Snape turned as if to go, before suddenly spinning around, "Potter, perhaps you'd care to tell me why Miss Granger left so suddenly?"
Potter's face fought to pale, as he stood stiffly - his mien crying guilt to all and sundry, "Ron Weasley." He said sullenly.
Snape raised an eyebrow, not needing to say a word as he silently prompted Potter to continue.
"Well, Charlie was telling him about betrothals, and he thought Hermione could just ask her parents to break it."
"Her... muggle... parents?" Snape said slowly.
"Yes, sir."
"You know Miss Granger better than I do, Potter. What was her likely mental state when leaving?" Snape was starting to wonder if - rather than Granger being kidnapped outside her house, she was simply curled up in a library somewhere. The British Library was known to have some rather famous works, after all. And Miss Granger didn't normally live in Londontown.
"Angry, sir. Steamed, even. Likelier to smash something than to do anything else. But... -sir! if she was just going to cool off, she'd have been back by now!" Potter's green eyes flashed with confidence nearing certainty.
"So..." Snape said slowly, "You don't think it likely that she'd be off crying somewhere? Finding someone to spill her troubles on?"
Fred Weasley piped up, "That's just not likely, sir!"
George Weasley said, "She'd sooner skin Ron than cry over him!" That mental image prompted Snape to look down suddenly, as he smothered a smile in its cradle.
"I'll have a look for trouble, and that's all. If she's gone to her parents house, I'm not going to find her." Snape bent over Potter, his head advantage making Potter nearly take a step back, as Snape's hair brushed against his forehead. "You are not to worry, if I do not return."
Snape straightened, looking over his shoulder at Molly Weasley (her matronly body blocking the door to the kitchen), "Molly, do you have work enough to make sure they can't worry?"

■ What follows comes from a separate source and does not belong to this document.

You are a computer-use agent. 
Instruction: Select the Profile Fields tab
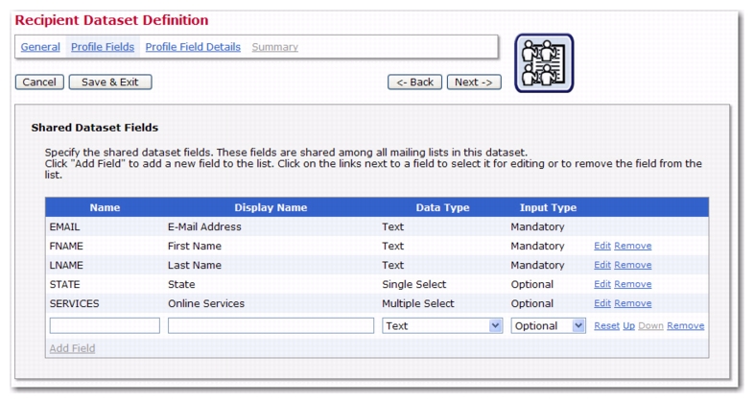coord(103,47)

"Of course, Severus! Always!" Molly looked at the rest of her brood, and said, "Now, boys and girl, It's time to chop-chop!" The twins groaned, and by the time anyone thought to look elsewhere, the front door had already closed behind Snape.
Hermione Granger wasn't the type to question when she had made up her mind. And she had made up her mind to have a word with this interesting young man. She strode up to him, and said, "That's a long tab you're running..." His blue eyes looked up from his finger circling the rim of his latest glass, and he stared quietly - with an openness that rid the moment of any potential hostility. Leaning over the table a bit, she asked "What's bothering you, stranger?"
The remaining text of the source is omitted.